Rigorous Problem Identification
Taken from Bill Carr's book - “Working Backwards: Insights, Stories, and Secrets from Inside Amazon”
At Amazon, teams often spend months working on a single paragraph of the PR/FAQ for a new product idea. This was the “problem paragraph”. Done well, it could lead to a successful product. Done wrong, it will lead to failure. Here is how to write a successful problem paragraph:
The “problem paragraph” defines the customer problem you’re solving. Without this, you will build a product that doesn’t address a customer pain point. It shows whether you truly understand your customer’s needs, not just your company’s capabilities.
To write this paragraph, start by precisely identifying the customer segment that will be served by your product. Great products are built for specific people with specific needs. For instance, designing a car for single urban professionals under 35 differs significantly from designing for suburban families with three kids and a dog.
If you think your product is for everyone, you’re mistaken.
A strong way to begin your paragraph is:
“Today, [customer segment] has [problem], which they currently solve using [methods A, B, and C]…”

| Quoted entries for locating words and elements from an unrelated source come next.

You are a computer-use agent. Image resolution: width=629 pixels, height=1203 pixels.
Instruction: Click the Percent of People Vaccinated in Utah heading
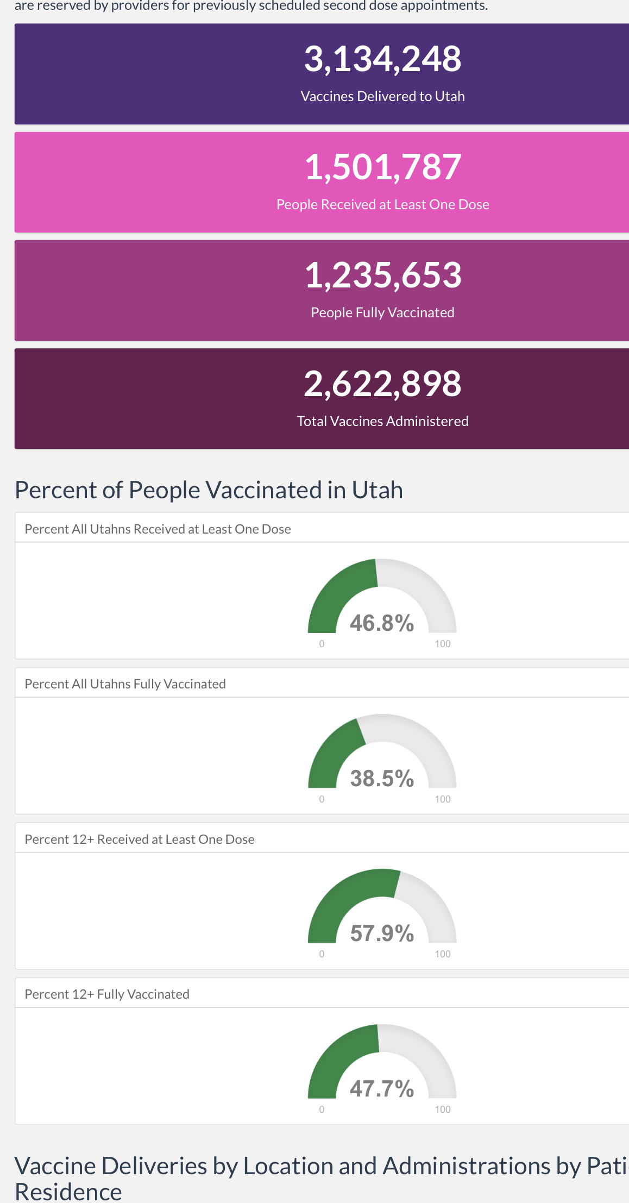point(209,490)
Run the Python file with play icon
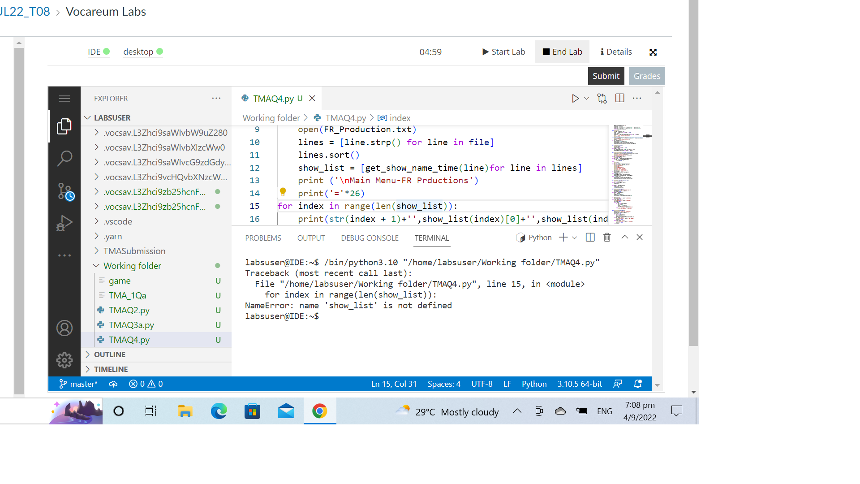Image resolution: width=860 pixels, height=484 pixels. click(x=575, y=99)
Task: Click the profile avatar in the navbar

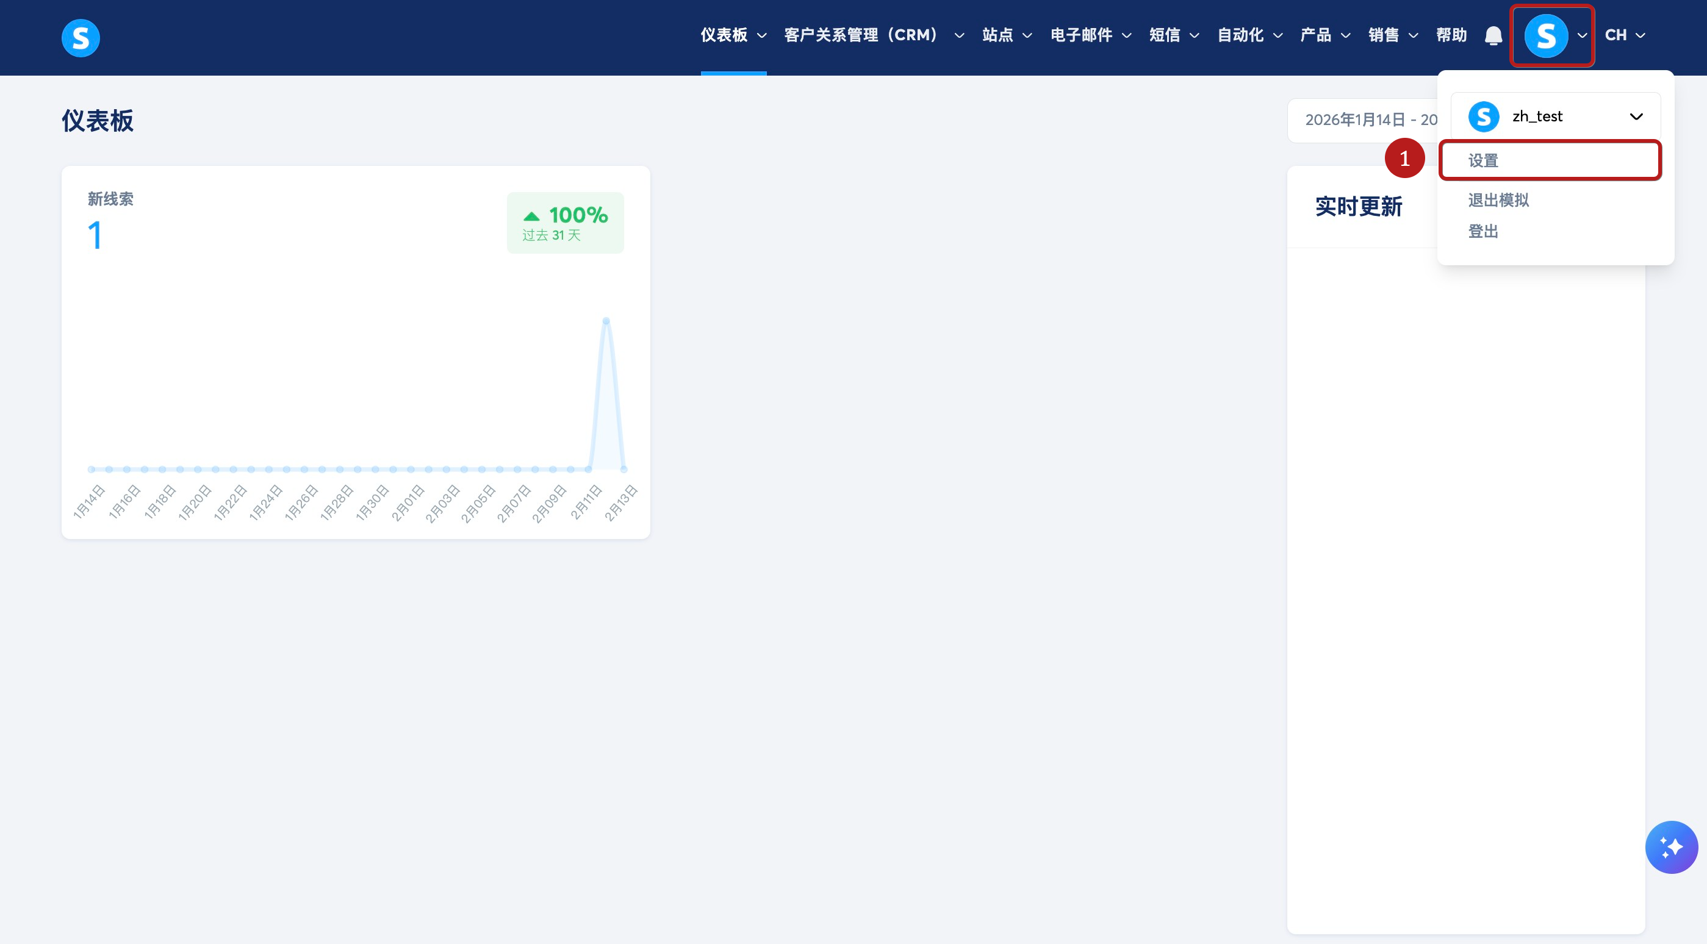Action: [1545, 36]
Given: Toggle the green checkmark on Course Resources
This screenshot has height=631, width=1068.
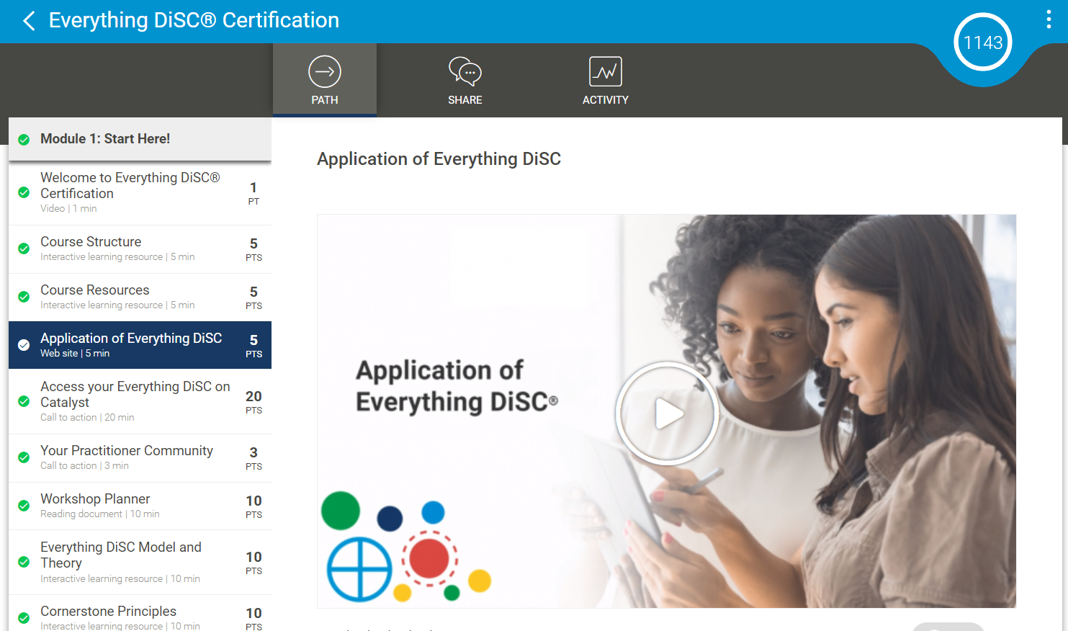Looking at the screenshot, I should click(23, 297).
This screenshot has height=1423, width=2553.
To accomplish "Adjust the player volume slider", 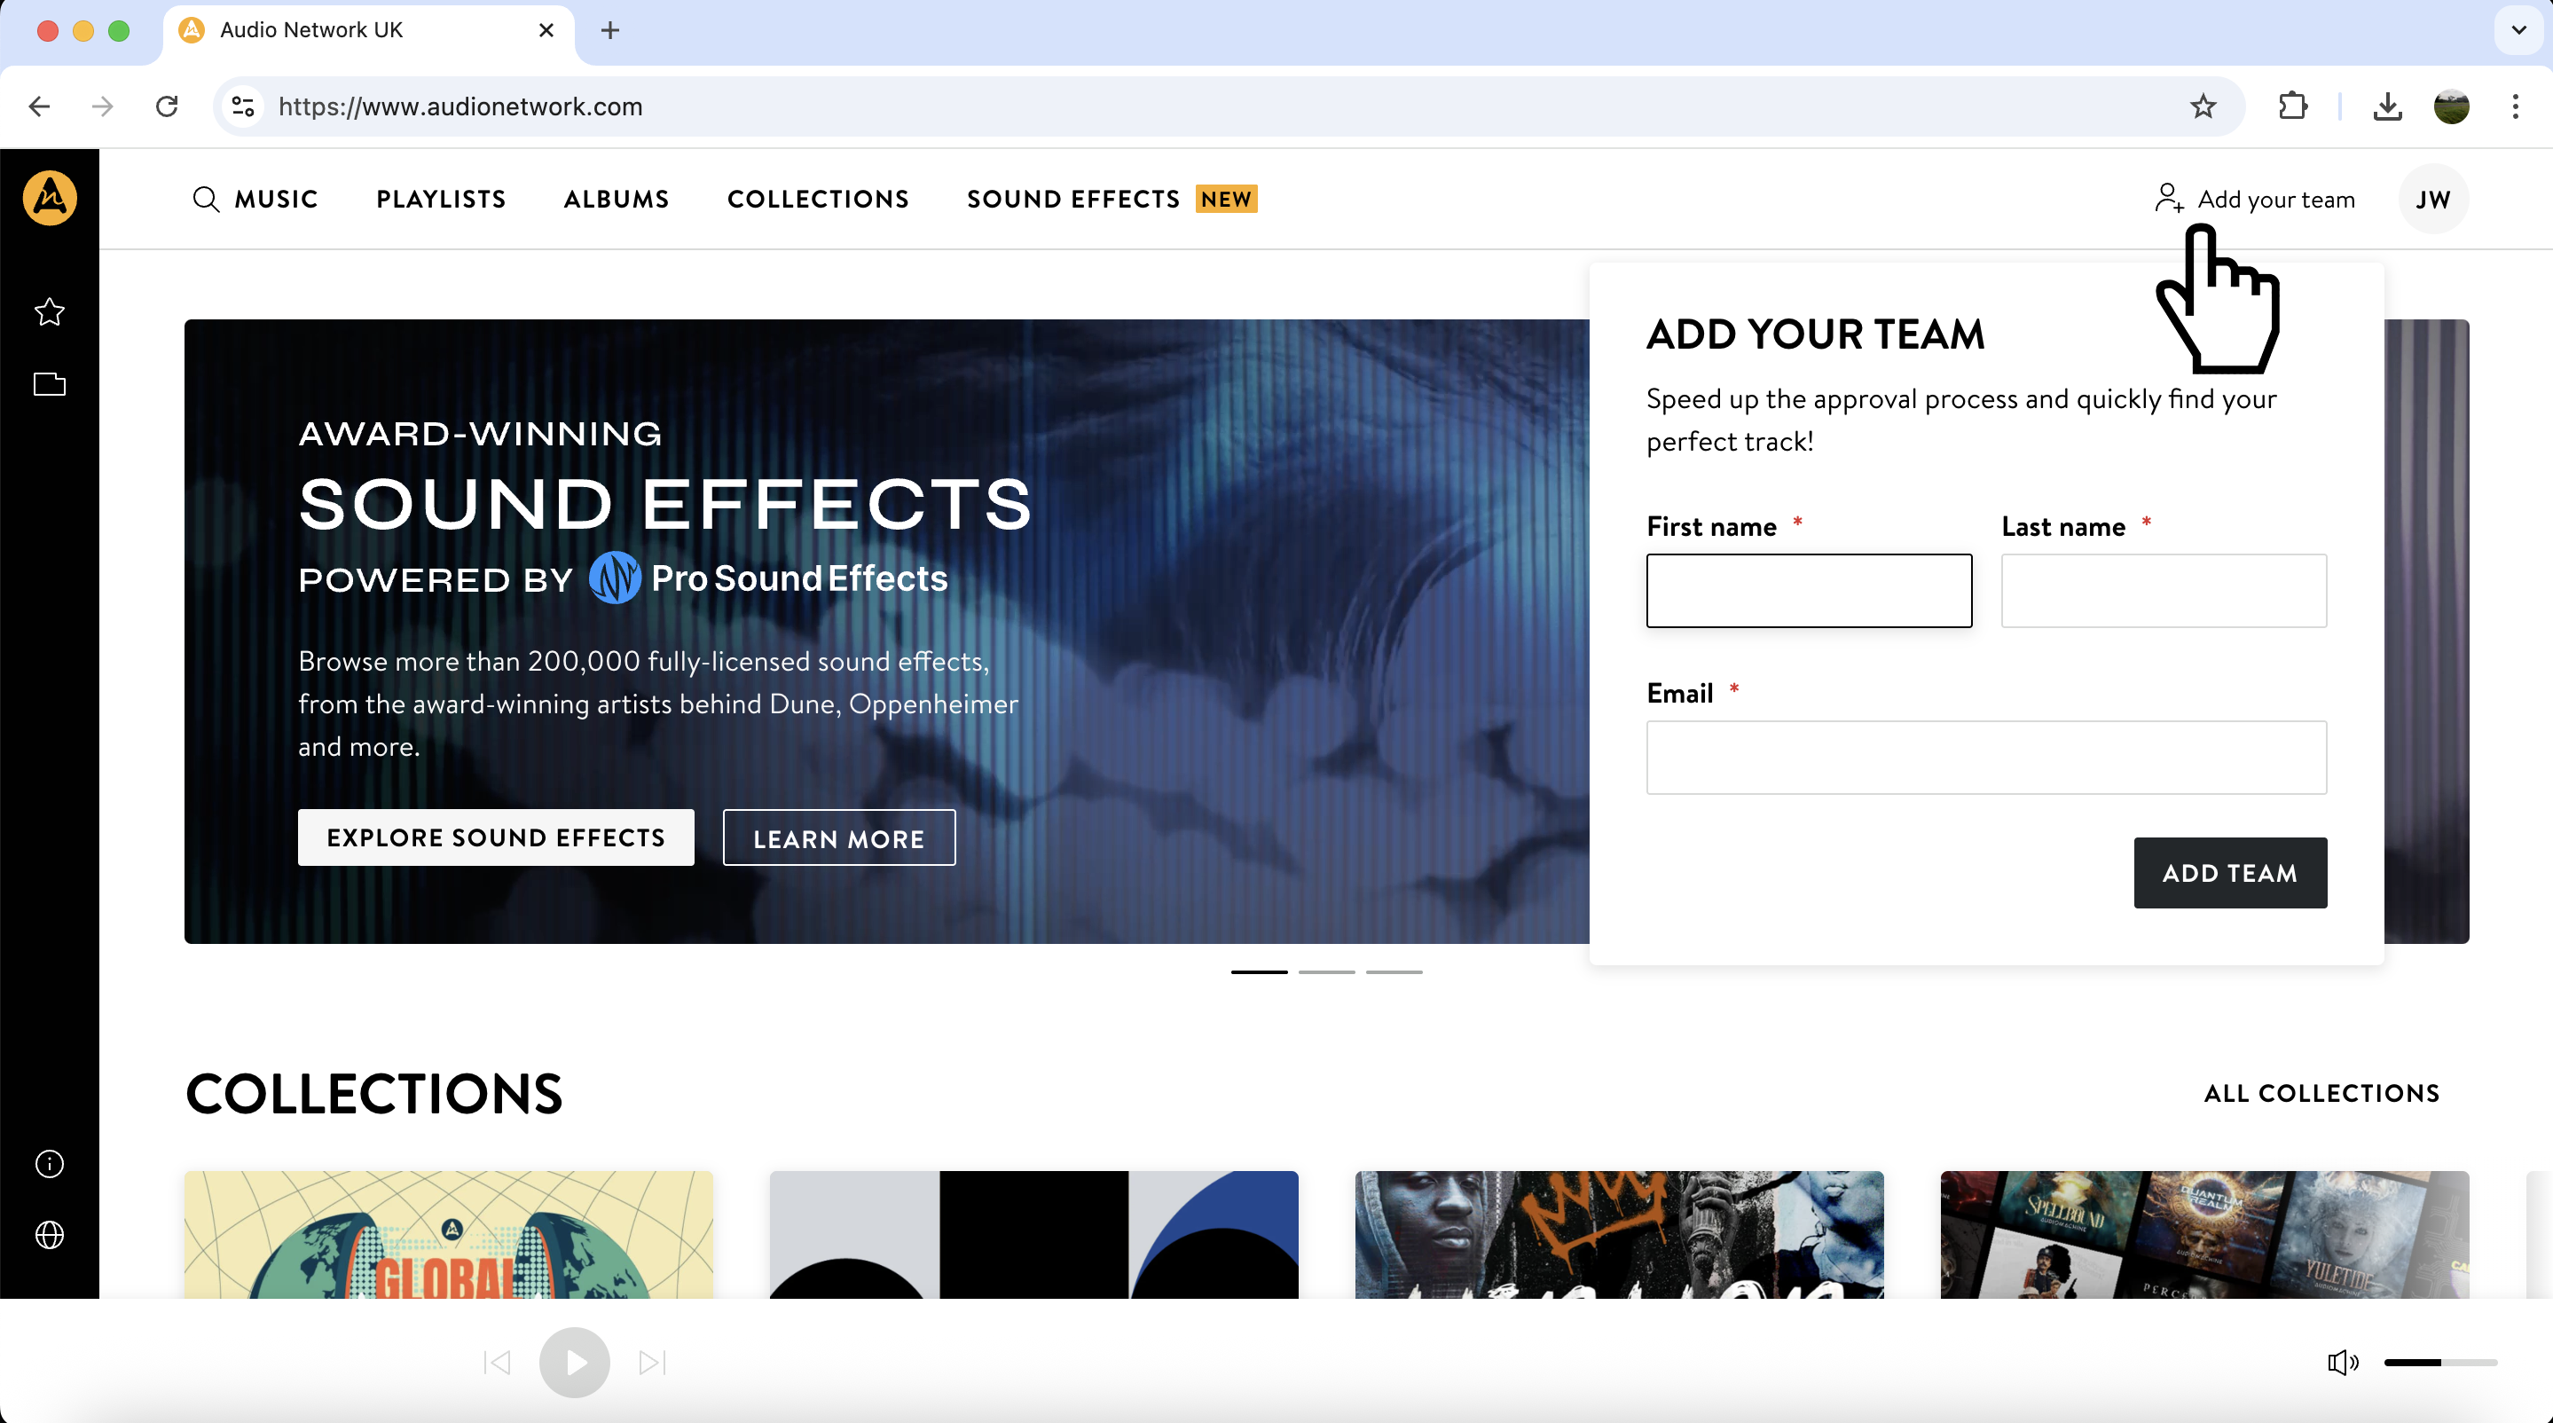I will [x=2439, y=1363].
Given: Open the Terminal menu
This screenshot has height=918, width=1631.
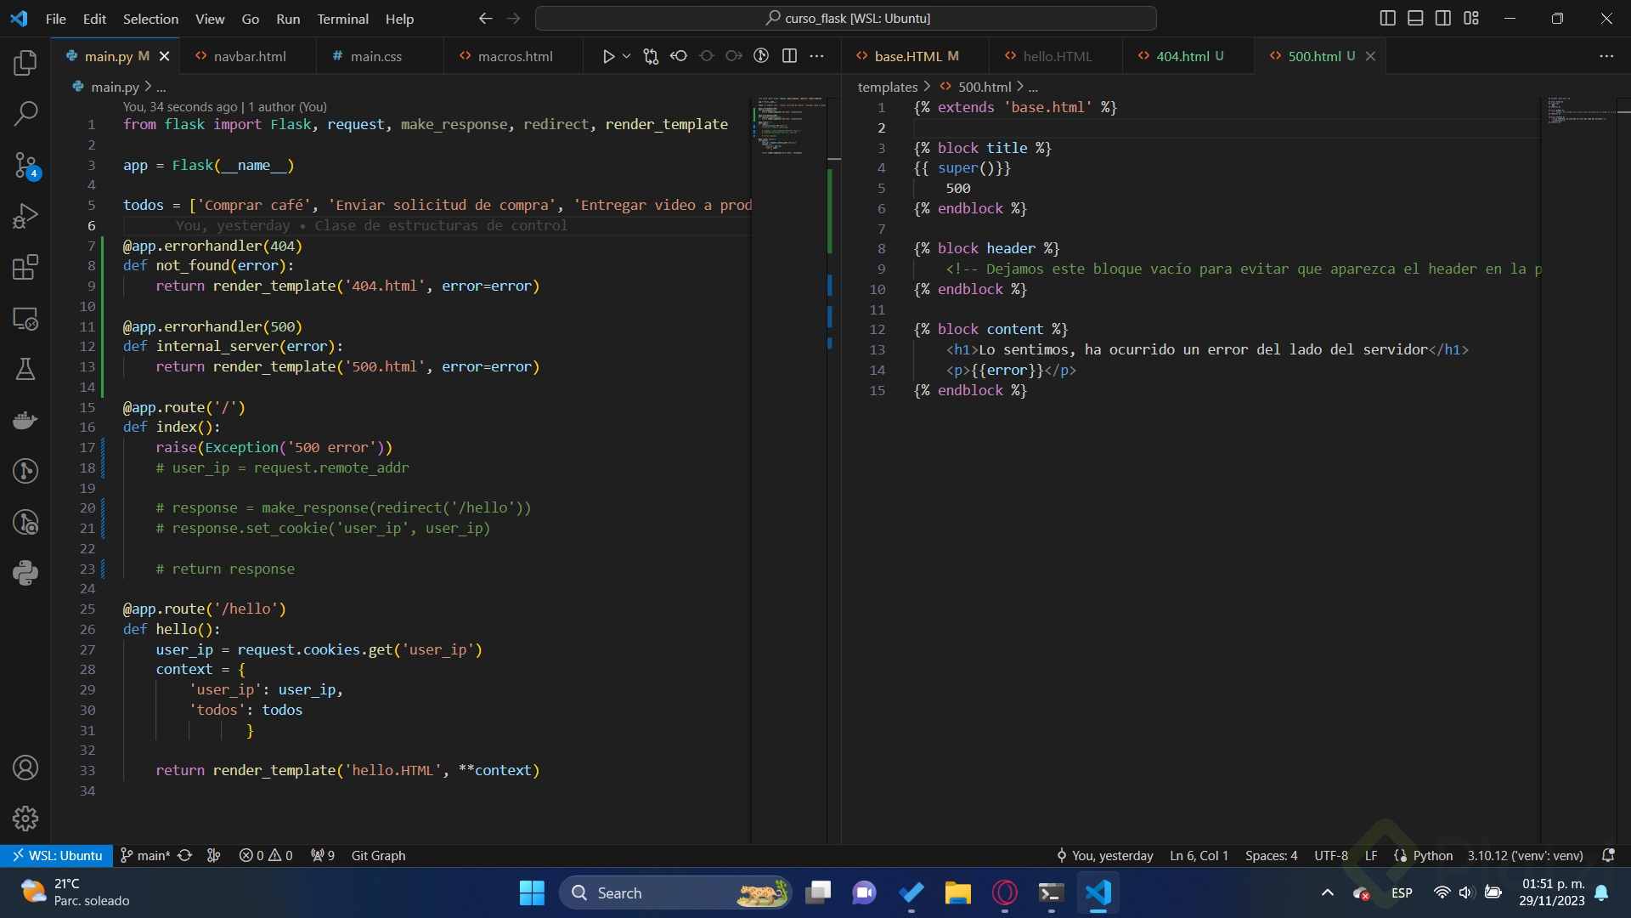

Next, quantify the problem: → How large is the segment? (e.g., 17 million households) → What methods do they use? (e.g., 45% use A, 25% use B, 30% use C) → What are the tradeoffs? (e.g., speed, cost, quality)
Here’s an example for a hypothetical robot vacuum product:
“Today, 15 million busy urban and suburban professionals earning between $100,000 and $200,000 struggle to find the time and energy to keep their homes clean. Approximately 30% of these households use traditional vacuuming, which requires up to 2 hours per week. 55% hire a cleaner at a minimum of $50/week, and 15% use robot vacuums that cost $600 plus $100/year in maintenance, while leaving behind up to 30% of dust and dirt.”
This problem paragraph quantifies the customer problem in terms of money, time, and other metrics where possible (in this case, the dust and dirt left behind). The problem should always be quantified; otherwise, how can you assess the potential value of a product that solves it?
Well-defined customer problems are built on data-based insights. Insights are gleaned from swimming in data and metrics. This includes customer usage metrics, process or operations metrics, user interviews, demographic data, customer feedback, customer support data and anecdotes. The more data-based and specific your insight, the more accurate and helpful your problem paragraph will be. This is why the process can take months. However, distilling these quantified insights into a single paragraph gives you the best chance at building a truly useful product.
At Amazon, this paragraph was always the most debated section in a PR/FAQ. This is because getting the problem wrong is the worst mistake you can make in building a product. Everywhere else, you can pivot. But if the problem is incorrectly diagnosed, nothing else matters.
Today, many teams default to solution-centric approaches because rigorous problem identification is hard work. It requires swimming in data, talking to customers, and spending months on a single paragraph. But skipping this step means building features in search of problems, rather than solutions for well-understood customer pain points. The discipline may be difficult, but the alternative is worse: building products nobody needs.